The biggest question has to be, why was the removal vehicle outside of the safety barrier on a live track, on a wet day in rapidly fading daylight? I, like many others I'm sure, thought 'Safety Car' as soon as Sutil's Sauber had speared off the track. When the safety car was deployed it seemed like a late decision, particularly as we had seen the Sauber on the crane and apparently on its way to a position of safety. It was only after the race had been stopped did we learn that Bianchi's car had crashed into the track vehicle which had been recovering Sutil's car.
The incident was being covered under double waved yellows, however by backing off for the incident Bianchi may well have made it easier for the car to aquaplane off the circuit. At lower speed the cars generate less downforce, which means the contact patch between tyres and track were more likely to be defeated. With the amount of water running across the track Bianchi may well have slowed enough to cause the car to aquaplane, but not enough to have any hope of retrieving the situation. Evidence from Sutil's accident suggests that both drivers would have been passengers - the Sauber was already going backwards when it arrived at Dunlop corner, scene of the accident.

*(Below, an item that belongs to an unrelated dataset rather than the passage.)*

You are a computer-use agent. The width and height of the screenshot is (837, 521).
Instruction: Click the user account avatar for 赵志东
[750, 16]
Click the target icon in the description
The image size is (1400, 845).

Like Senna's accident twenty years ago, there was a precedent which if read rightly could have prevented this tragedy. In 1994, at almost the same point on a wet Suzuka circuit, Martin Brundle's Mclaren crashed into a group of marshalls recovering Gianni Morbidelli's Footwork. The Mclaren narrowly missed the recovery vehicle and ploughed into the marshalls seriously injuring one. Bianchi's accident was almost carbon copy.

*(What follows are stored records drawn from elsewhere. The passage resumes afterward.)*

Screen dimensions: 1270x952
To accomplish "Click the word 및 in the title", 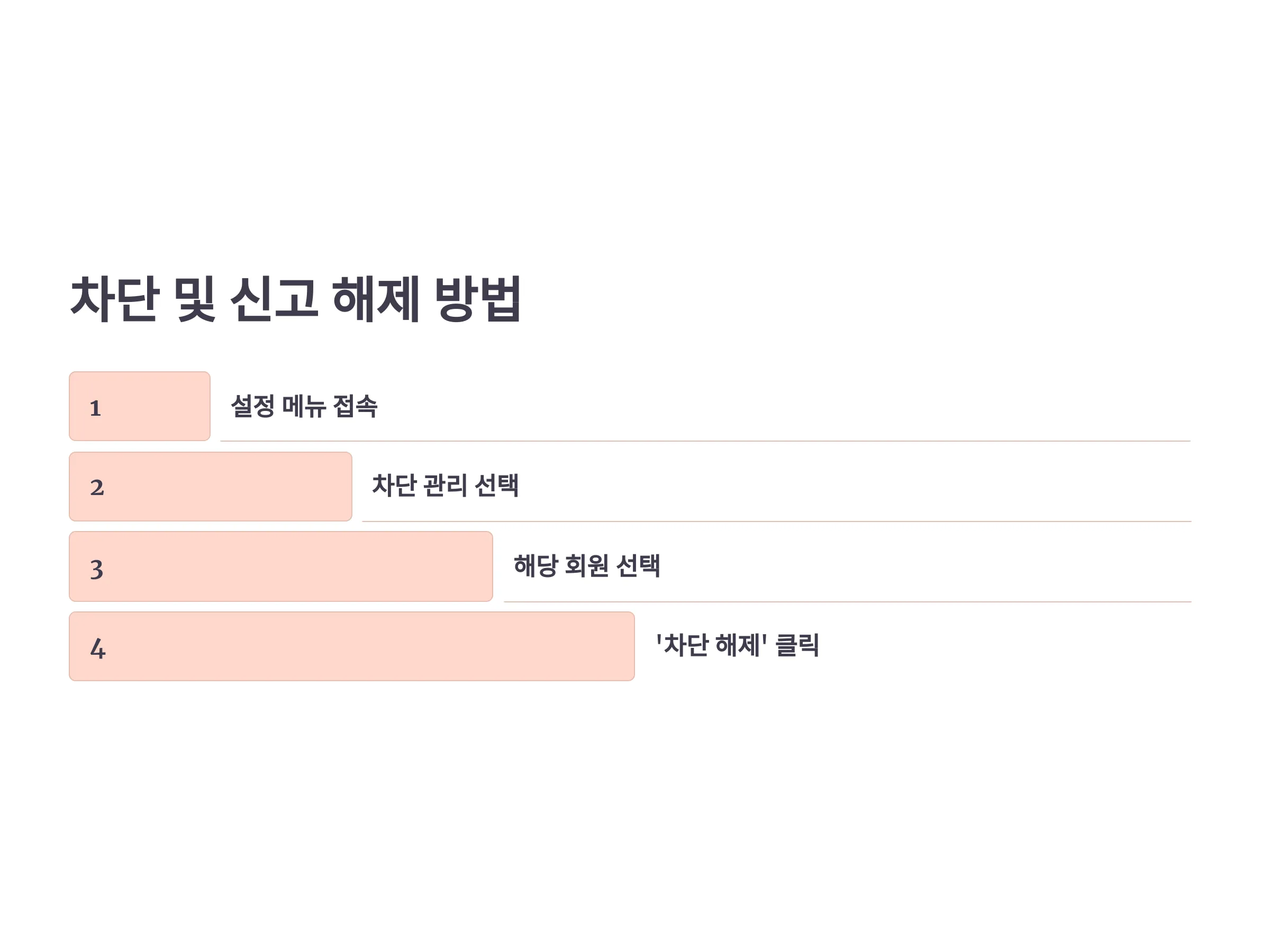I will point(194,299).
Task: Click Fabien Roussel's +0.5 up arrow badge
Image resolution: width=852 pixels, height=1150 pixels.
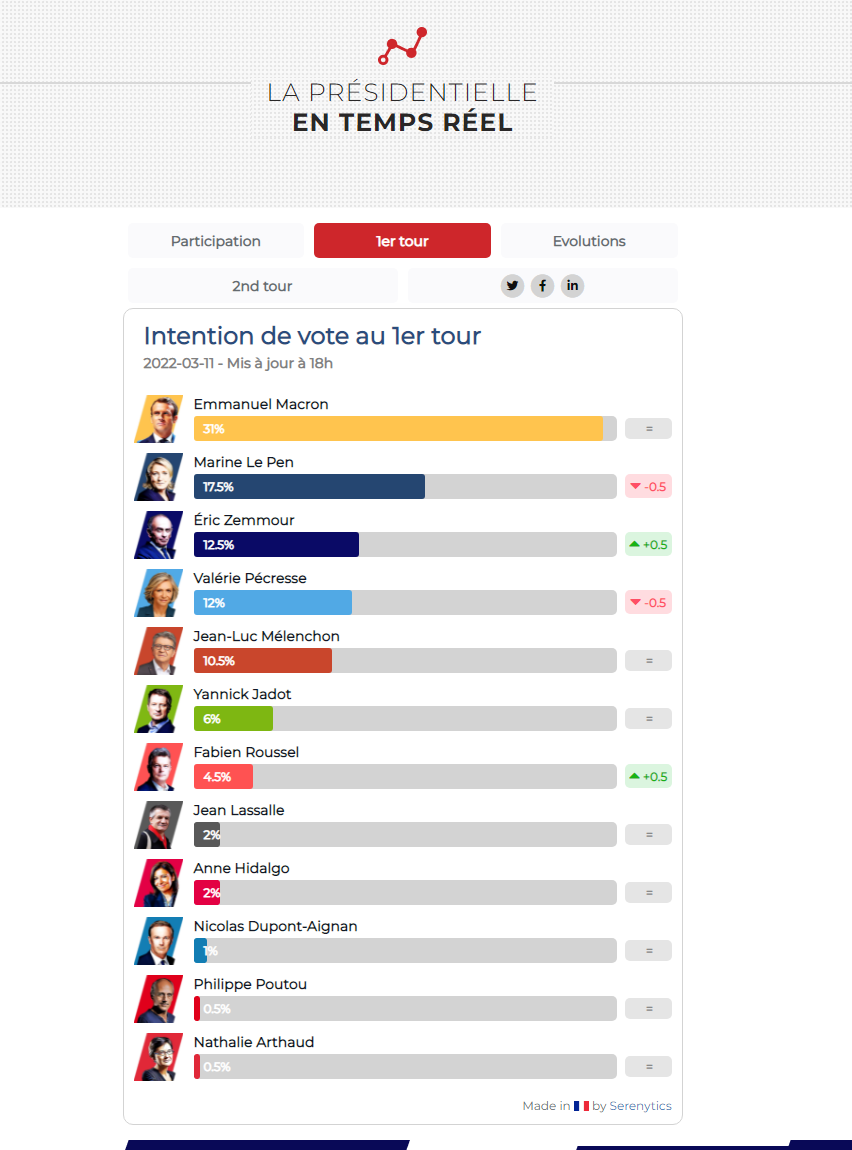Action: (x=648, y=777)
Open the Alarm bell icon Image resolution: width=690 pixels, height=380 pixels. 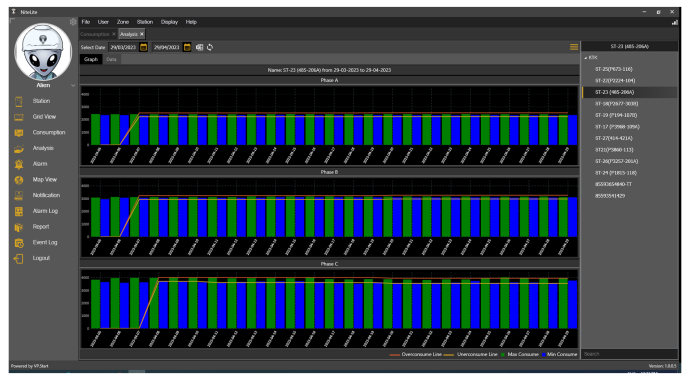coord(19,164)
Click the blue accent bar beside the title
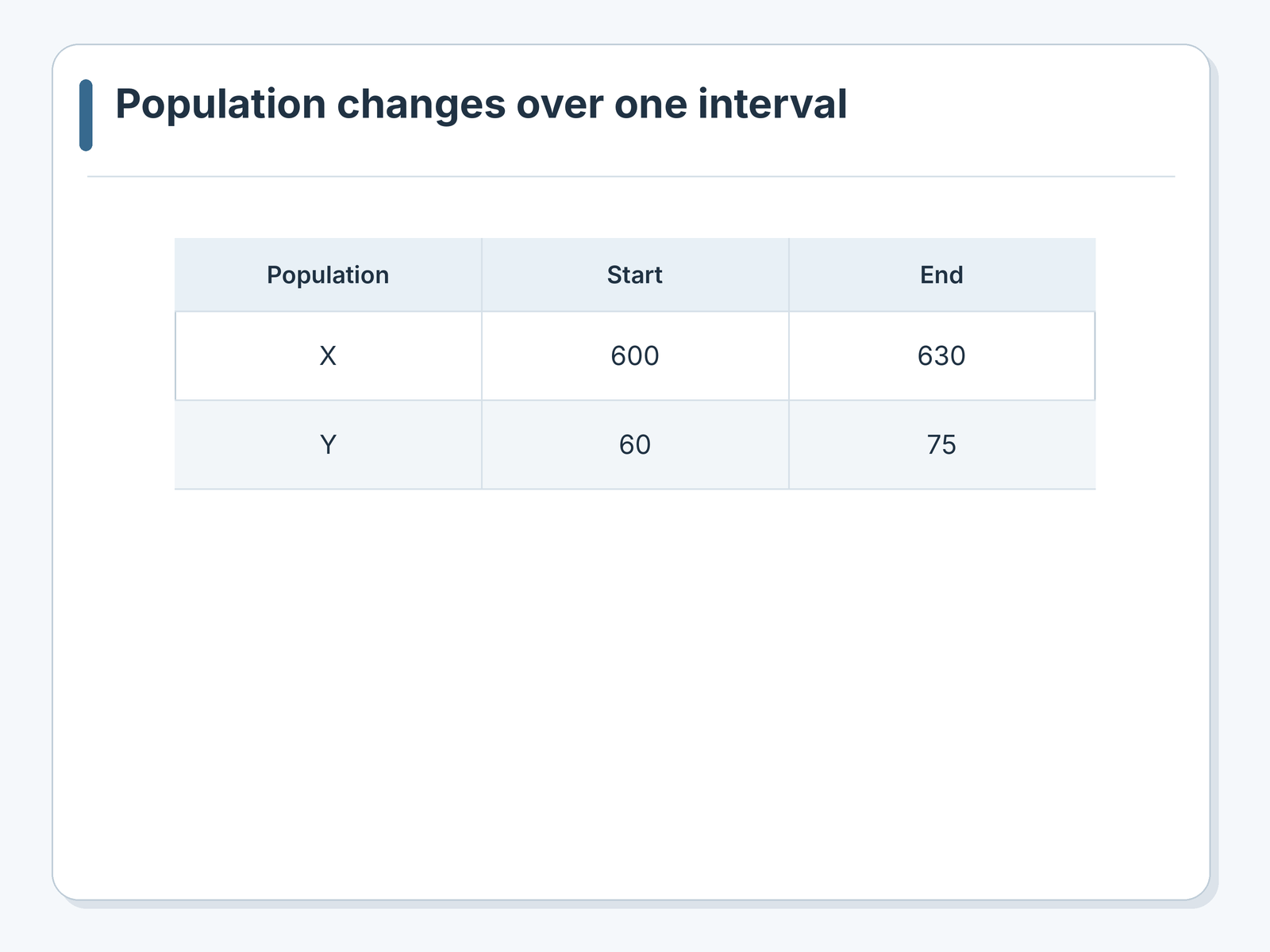The height and width of the screenshot is (952, 1270). coord(86,115)
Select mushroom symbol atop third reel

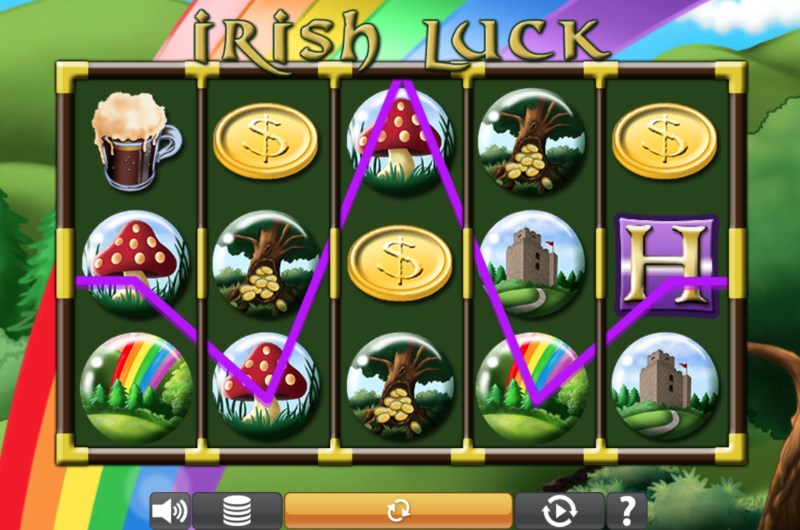tap(400, 141)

F1 will pick itself up and race on at Sochi next weekend - it always has done - and whilst there is no sense in throwing around blame, in hindsight I suspect race director Charlie Whiting will agree that a safety car should have been deployed.
A long time ago - 1984 in fact - after being mauled for stopping the wet Monaco Grand Prix too early and depriving a young Ayrton Senna of an unlikely victory, clerk of the course Jacky Ickx was noted as commenting that he 'would rather have stopped the race one lap too early, than one lap too late'. Sentiments that feel entirely appropriate today.